Before doing a Masters in Film from Columbia University, Bigelow had come to New York on a scholarship from California in the 1970s to study art, and you can see that look even when she stages sweaty, filthy soldiers.

“Fatal Command – The Hurt Locker” by Kathryn Bigelow won the 82nd Academy Awards as best film – and made its creator Kathryn Bigelow the first woman to receive an Oscar for directing.

(Photo: Concorde / picture alliance / dpa)

“The Hurt Locker” is neither an anti-war film nor a propaganda film. It’s a character study that goes deep into the heart of America. For this Bigelow was awarded the Oscar for best director in 2010, as the first woman ever. This year she asserts herself against Quentin Tarantino and her ex-husband James Cameron, among others. “The Hurt Locker” won a total of six Academy Awards, including Best Picture and Best Screenplay. Bigelow had gotten rid of the flops. More than that.

This was followed by “Zero Dark Thirty” (2013) about the hunt for Osama bin Laden and “Detroit” (2017) about a racist police raid. Both films earned her a lot of criticism. In “Detroit” you mix reenacted scenes with historical recordings, it was said, and have illegally appropriated the blacks’ perspective. The philosopher Slavoj Žižek accused her that the realistic and emphatically neutral portrayal of waterboarding in “Zero Dark Thirty” legitimized torture. Some American senators also intervened, saying that torture had provided no evidence of bin Laden’s hiding place. Bigelow’s longtime screenwriter, war reporter Mark Boal, probably saw it differently, and so did the director herself argued in the Los Angeles Timesthat waterboarding was a part of history that she couldn’t ignore. That does not mean that it justifies these methods.

The fact that Bigelow’s films repeatedly trigger such discussions shows how she works. Because even before the Oscar success, her films were often very close to current events or even ahead of their time. Not always in the political field. In “Dangerous Surf” (1991) she helped Keanu Reeves to breakthrough and also invented something like a new film genre: the surf thriller. “Strange Days” begins with a chase lasting several minutes, without any cut, filmed from the perspective of a criminal. Bigelow and her team developed their own camera for this sequence. Today many filmmakers use such elaborate sequences, back then it was absolutely avant-garde. And as one of the few women she made horror, action and science fiction films decades ago.

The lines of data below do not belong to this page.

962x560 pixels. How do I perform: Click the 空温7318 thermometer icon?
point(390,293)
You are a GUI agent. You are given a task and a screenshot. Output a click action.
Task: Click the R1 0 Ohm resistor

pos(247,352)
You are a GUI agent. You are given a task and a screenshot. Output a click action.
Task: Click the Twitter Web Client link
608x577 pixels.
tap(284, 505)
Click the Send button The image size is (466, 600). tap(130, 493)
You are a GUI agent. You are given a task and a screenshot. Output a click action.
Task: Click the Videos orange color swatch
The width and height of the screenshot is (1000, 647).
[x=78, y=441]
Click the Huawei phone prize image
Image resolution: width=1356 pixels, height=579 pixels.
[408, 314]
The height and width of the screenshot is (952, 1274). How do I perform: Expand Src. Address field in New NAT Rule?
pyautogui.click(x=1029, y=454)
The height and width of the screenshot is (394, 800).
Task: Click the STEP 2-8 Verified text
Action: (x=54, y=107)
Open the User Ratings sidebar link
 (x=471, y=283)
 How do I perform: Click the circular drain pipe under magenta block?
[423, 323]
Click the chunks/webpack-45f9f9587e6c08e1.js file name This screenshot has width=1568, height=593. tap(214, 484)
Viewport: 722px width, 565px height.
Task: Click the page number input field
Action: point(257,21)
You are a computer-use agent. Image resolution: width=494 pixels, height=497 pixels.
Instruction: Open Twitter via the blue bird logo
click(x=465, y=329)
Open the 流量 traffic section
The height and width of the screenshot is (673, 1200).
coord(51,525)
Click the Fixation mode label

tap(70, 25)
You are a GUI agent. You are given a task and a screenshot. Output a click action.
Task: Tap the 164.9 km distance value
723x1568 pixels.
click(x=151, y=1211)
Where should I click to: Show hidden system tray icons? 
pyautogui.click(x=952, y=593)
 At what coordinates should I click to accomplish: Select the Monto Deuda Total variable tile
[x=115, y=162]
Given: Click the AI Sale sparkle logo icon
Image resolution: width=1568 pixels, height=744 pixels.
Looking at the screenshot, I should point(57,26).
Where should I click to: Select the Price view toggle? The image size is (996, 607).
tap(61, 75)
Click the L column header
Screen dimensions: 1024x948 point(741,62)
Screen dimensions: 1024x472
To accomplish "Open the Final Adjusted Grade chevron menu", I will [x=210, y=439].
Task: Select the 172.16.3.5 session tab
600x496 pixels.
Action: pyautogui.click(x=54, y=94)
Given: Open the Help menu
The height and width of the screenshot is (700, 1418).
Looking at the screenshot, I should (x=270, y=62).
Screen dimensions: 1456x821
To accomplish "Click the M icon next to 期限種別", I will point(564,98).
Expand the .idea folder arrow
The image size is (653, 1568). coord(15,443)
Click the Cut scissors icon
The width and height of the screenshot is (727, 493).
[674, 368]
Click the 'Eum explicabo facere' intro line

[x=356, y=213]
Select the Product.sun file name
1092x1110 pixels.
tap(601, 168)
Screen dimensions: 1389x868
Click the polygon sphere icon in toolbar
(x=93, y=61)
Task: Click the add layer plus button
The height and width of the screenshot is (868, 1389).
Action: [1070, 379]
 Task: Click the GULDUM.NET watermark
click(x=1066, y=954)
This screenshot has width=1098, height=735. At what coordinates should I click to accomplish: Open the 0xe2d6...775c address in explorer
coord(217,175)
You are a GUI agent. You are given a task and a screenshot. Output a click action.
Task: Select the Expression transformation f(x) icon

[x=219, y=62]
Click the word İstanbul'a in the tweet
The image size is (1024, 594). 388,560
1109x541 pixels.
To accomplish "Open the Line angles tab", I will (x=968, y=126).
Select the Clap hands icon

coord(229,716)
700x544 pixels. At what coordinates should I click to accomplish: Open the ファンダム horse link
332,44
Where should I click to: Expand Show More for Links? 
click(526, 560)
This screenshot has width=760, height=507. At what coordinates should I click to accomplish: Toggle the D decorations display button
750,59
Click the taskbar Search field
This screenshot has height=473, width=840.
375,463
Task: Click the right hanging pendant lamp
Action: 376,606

Oscar nomination - Best Director - Kathryn Bigelow

Kathryn Bigelow on the set of “The Hurt Locker”.

(Photo: Summit Entertainment / picture alliance / dpa)

In the still sexist film business, a successful woman like Bigelow is probably offensive because she is a successful woman. Perhaps your last films in particular provoke such a violent backlash because they show police officers and soldiers who are racist, who make mistakes, who act inconsiderately; because they represent violence without playing down; because they extensively demonstrate the often glorified soldiery and military equipment without classifying them; because they show a reality that is otherwise often hidden.

The viewer often has to establish the connections himself, and the images that Bigelow offers can often be read in several ways. Isn’t “Zero Dark Thirty” also to be understood as a question of whether the killing of bin Laden justifies the brutal torture methods of the American secret services in retrospect? With the relentless honesty of her films, Kathryn Bigelow is the great documenter of the conflicts of our present day. She will be 70 years old on Saturday.